Amid constant news of the Indian rupee falling and sometimes rising again vis-à-vis the US dollar, the lay want to know how these rates are determined and who decides the values. The rate of the currency of a country with respect to that of another drives international trade and commerce. When a country’s currency rate rises in the forex market, its imports tend to get cheaper.
Conversely, when the exchange rate of its national currency falls, the imports get pricier. Therefore, there is a constant tussle between importers and exporters of every country, with the former wanting its currency to be dearer so that it can buy things from abroad at a cheaper rate while the latter pushes for a cheaper currency so that buyers find the country's goods more affordable or competitively priced.
It's important to have a strong and stable currency to make the most of the goods sold by a country in international trade. The currency exchange rates are set in two different ways: fixed rate and floating exchange rate.
When the exchange rate is fixed, it is set in relation to another currency by the nation’s government through its central bank (the RBI in the case of India, Bank of England in the case of England, the US Federal Bank in the case of the US, etc). The countries that determine their own currencies against the US dollar include Saudi Arabia and China.
Macro factors, the demand and supply of the currency, on the other hand, determine a floating exchange rate.
In tandem with the traditional economic fundamentals, the exchange rate rises with demand, and declines with it. For instance, when there is an increased demand of the British pound-sterling (GBP) among American traders and merchants, the price of pounds in relation to US dollars (USD) is likely to increase, but again, it is subject to a range of other geopolitical factors as well.
Intervention to correct market 'excesses'
However, even in floating rate, the countries often intervene to influence their currency to make it suit to their advantage. There are scores of other factors in international trade, currency markets and the overall global economy that influence the currency exchange rates.
There are several factors that together influence the exchange rate of a given currency with respect to another. They are inflation, GDP data, changes in interest rate and unemployment. There are a range of short-term factors that influence the exchange rate — such as every-day demand and supply, natural or economic disasters and, at times, speculations.

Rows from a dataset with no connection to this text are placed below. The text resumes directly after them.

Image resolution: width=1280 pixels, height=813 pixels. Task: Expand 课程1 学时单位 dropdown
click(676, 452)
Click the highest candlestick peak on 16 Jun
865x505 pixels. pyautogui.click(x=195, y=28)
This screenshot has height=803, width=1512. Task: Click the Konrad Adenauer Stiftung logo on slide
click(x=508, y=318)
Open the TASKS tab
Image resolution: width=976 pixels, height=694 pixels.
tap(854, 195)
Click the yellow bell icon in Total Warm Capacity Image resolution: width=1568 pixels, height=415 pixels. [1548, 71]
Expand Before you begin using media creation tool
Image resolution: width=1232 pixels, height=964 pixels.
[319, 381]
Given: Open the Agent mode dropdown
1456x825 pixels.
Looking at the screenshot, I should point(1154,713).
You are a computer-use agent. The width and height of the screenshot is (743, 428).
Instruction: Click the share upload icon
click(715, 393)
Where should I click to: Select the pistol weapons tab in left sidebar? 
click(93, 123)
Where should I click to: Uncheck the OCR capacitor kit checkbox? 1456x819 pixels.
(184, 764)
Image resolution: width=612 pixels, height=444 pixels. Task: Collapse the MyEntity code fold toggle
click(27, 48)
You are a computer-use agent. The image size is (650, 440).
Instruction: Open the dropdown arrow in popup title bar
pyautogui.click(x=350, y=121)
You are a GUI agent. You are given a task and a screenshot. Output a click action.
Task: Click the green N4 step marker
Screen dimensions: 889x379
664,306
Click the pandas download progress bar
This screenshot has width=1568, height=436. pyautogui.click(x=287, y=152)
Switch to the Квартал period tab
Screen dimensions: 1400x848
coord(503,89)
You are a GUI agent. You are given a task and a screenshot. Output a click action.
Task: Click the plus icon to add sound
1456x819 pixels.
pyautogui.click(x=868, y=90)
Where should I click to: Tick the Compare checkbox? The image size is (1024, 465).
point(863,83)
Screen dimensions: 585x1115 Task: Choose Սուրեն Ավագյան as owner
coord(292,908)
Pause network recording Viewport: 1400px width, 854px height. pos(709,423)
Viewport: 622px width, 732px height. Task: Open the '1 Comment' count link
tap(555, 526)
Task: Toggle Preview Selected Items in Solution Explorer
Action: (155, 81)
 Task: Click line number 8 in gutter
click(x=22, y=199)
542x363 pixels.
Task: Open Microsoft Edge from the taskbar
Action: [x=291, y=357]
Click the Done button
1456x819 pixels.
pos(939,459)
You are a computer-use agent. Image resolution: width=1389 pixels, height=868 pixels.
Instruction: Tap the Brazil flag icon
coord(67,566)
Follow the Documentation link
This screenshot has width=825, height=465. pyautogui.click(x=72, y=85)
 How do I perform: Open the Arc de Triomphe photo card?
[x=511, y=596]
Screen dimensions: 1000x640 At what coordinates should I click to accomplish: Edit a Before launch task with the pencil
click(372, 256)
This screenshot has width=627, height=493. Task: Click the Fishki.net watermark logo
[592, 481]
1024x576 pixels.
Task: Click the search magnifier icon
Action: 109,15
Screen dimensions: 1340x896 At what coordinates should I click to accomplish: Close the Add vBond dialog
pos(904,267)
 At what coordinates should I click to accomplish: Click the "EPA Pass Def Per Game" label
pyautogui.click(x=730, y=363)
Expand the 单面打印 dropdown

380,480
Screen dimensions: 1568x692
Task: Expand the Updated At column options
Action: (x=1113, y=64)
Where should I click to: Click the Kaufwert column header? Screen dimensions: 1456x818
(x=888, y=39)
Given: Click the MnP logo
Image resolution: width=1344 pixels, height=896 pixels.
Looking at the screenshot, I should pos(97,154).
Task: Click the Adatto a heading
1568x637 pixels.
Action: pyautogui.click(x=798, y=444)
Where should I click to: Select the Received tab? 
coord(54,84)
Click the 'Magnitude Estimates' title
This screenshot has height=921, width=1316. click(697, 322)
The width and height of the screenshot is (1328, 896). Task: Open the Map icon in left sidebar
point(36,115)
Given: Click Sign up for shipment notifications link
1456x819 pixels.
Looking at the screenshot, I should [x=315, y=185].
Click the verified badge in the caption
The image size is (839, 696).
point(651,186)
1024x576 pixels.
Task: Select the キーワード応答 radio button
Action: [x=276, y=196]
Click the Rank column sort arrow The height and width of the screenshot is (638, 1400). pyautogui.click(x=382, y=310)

For instance, when the supply races past the currency’s demand, the exchange rate will fall and when the demand exceeds its supply, the exchange rate will rise.
When there is a substantial fall or rise in the value of a currency in relation to another, the central bank tends to intervene and either buys or sells the currency to reduce the volatility.
Other reasons that influence the currency’s exchange rate are the stability of government and geopolitical risks, which speak of the consistency of stable governance in the country and the world around it, impacting international trade and also the currencies that drive it.
Overall, a number of factors that include demand and supply, macroeconomic factors, geo-political stability, interest rates, GDP data, among other reasons, determine the exchange rate between two given currencies.